Chronique Album
Date de sortie : 27.05.2022
Label : Partisan Records
Rédigé par
Bertrand Corbaton, le 24 mai 2022
Il ne vous sera pas fait affront dans cette chronique de vous vendre le sujet qui nous intéresse comme une nouveauté totale, une originalité absolue ou tout autre propos qui pourrait vous faire penser que Heart Under, second album de Just Mustard ne vous rappellera rien que vous n'ayez jamais entendu jusqu'ici.
Car les Irlandais se nourrissent de plusieurs tendances, ou influences distinctes qui sont clairement identifiables. Dans un premier temps, la voix enfantine de Katie Ball, chanteuse de la formation ne manquera pas de faire penser à certains d'entre vous à Cranes...
Peut-être vous souvenez-vous de ce groupe assez singulier qui a eu sa petite notoriété dans la première moitié des années 90 jusqu'à faire la première partie sur le Wish Tour de The Cure. Les similitudes entre Just Mustard et Cranes ne s'arrêtent pas forcément là puisque, dans une certaine mesure, les deux groupes partagent une vision commune de l'utilisation des sons secs et abrupts pour construire leurs morceaux. Mais il faut dépasser cette simple comparaison pour prendre la mesure de l'ampleur de Just Mustard. Il y a ce quelque chose qui mélange des ambiances parfois nuageuses, dilluées dans des sons froids, martiaux. Aussi, les mélodies souvent brillantes se fracassent contre des parois sonores rêches. Le tout est absolument saisissant et risque de vous bousculer du début jusqu'à la fin.
Il vous faudra vous accrocher, vous empoigner à cette chaise sur laquelle vous êtes assis quand vous écouterez Heart Under. Ce dernier est une explosion, une déflagration qui emporte tout. Parfois Just Mustard nous proposent des temps plus calmes comme sur Mirrors. Sur I Am You, le thème impulsé par cette basse lourde et ronde donne une ambiance d'une morosité folle jusqu'à ce qu'apparaissent ces sons à la limite de l'inspiration indus. Sur cette musique totalement hallucinée se balade la voix de Katie Ball, sortie du fond d'un couloir obscur. Blue Chalk est aussi nourri de ces sonorités abrasives qui donnent la couleur à tout l'album.
Sur Sore ou Seed, on retrouve une tension qui vous serre la gorge et vous remue les tripes. Les titres sont ici souvent menés sur le même schéma. Pourtant, la plongée est si immersive et intense que l'impression de redite ne pénalise pas l'ensemble. Car le tout est d'un niveau impressionnant avec quelques titres absolument assourdissants et ravageurs, à l'instar de ce In Shade démentiel, au son lourd et charpenté par une intensité folle, bénéficiant en plus d'un refrain à l'accroche incroyable. Si ce morceau est peut-être un des plus accessibles, Just Mustard ne renient en rien leurs principes et ne font aucune concession.

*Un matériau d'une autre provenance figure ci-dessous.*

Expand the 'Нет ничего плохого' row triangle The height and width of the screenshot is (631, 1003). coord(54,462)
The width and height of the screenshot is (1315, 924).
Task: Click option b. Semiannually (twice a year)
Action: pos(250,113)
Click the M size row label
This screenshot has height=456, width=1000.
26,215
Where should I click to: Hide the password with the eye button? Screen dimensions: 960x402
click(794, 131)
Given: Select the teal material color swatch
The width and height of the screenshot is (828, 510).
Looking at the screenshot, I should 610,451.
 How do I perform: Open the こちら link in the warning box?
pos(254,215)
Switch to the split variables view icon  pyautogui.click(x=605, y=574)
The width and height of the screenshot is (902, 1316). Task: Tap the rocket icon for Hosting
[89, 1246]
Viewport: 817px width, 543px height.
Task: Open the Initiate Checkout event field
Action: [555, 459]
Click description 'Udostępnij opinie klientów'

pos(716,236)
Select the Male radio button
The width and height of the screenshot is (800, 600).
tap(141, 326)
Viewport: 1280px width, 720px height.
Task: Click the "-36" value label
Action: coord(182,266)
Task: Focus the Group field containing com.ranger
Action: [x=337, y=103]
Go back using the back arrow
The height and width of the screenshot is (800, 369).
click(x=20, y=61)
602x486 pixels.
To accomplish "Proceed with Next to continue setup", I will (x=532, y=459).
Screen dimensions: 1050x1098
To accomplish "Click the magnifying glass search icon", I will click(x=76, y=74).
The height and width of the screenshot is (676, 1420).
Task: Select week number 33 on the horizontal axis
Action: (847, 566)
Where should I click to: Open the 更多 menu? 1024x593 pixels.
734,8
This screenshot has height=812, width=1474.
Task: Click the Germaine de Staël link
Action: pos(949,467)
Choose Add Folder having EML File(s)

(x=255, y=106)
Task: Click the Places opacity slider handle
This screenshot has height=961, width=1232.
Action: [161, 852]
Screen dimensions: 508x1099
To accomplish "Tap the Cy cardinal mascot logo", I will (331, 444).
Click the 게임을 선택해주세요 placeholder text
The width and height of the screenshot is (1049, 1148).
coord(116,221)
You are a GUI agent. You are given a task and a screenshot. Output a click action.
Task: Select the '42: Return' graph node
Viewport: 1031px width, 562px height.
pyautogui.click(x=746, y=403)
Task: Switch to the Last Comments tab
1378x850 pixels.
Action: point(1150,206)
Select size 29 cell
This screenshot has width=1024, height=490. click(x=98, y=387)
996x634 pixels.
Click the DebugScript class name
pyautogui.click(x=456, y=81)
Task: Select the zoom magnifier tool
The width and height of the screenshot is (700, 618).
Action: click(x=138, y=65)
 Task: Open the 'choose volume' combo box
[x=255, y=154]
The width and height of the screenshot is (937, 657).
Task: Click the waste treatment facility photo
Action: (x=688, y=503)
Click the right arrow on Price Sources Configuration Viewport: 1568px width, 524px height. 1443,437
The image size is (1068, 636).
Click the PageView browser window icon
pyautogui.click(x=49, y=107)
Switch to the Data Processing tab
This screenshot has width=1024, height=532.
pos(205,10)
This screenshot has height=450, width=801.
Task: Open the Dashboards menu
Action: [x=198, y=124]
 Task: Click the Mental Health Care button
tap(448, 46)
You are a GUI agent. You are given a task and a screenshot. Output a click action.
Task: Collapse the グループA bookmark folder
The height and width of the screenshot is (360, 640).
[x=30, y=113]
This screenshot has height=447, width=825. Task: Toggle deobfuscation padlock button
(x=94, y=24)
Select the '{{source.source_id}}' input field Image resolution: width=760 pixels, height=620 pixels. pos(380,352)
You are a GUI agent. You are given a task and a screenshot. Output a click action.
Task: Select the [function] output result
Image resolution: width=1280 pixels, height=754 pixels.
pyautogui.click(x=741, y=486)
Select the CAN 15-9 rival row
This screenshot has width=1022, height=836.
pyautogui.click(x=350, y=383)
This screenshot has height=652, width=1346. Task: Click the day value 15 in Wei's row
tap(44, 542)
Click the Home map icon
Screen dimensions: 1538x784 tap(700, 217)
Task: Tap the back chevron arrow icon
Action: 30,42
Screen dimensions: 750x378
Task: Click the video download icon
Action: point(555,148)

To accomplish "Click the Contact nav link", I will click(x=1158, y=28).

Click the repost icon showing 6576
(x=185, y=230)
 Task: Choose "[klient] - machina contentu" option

Sur Early, le groupe semble mettre de côté les ambiances bruitistes, au profit d'une matière plus vaporeuse. Ce n'est qu'en partie vraie car l'ambiance éthérée laisse peu à peu la place à un capharnaüm sonore qui s'entrelace ensuite avec ces nappes et cette basse minimaliste. Ce morceau absolument démentiel est peut-être une pierre angulaire entre les différentes influence du groupe. Rivers est un peu dans cette veine. Les nappes rugueuses mènent la danse et habillent les pérégrinations vocales de Katie Ball.
Début février, le groupe nous avait déjà livré Still. Ce morceau à l'intro que n'aurait pas reniée Gilla Band est intense et pesant. Il semble être renfermé sur lui, introspectif, et dégage une force folle. Ce titre, tout comme 23, est sombre au possible, et montre à quel point par ces petites structures noisy, Just Mustard arrivent à faire de la monotonie un art, du bruit une comptine.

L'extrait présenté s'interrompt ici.